> [Work task]
Set down the whole listing verbatim.

═════ Data provided ═════

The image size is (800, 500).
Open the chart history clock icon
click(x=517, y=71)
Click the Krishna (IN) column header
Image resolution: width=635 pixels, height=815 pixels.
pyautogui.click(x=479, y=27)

═════

> [Answer to this exercise]
The image size is (800, 500).
Open the chart history clock icon
click(x=517, y=71)
Click the Krishna (IN) column header
Image resolution: width=635 pixels, height=815 pixels.
pyautogui.click(x=479, y=27)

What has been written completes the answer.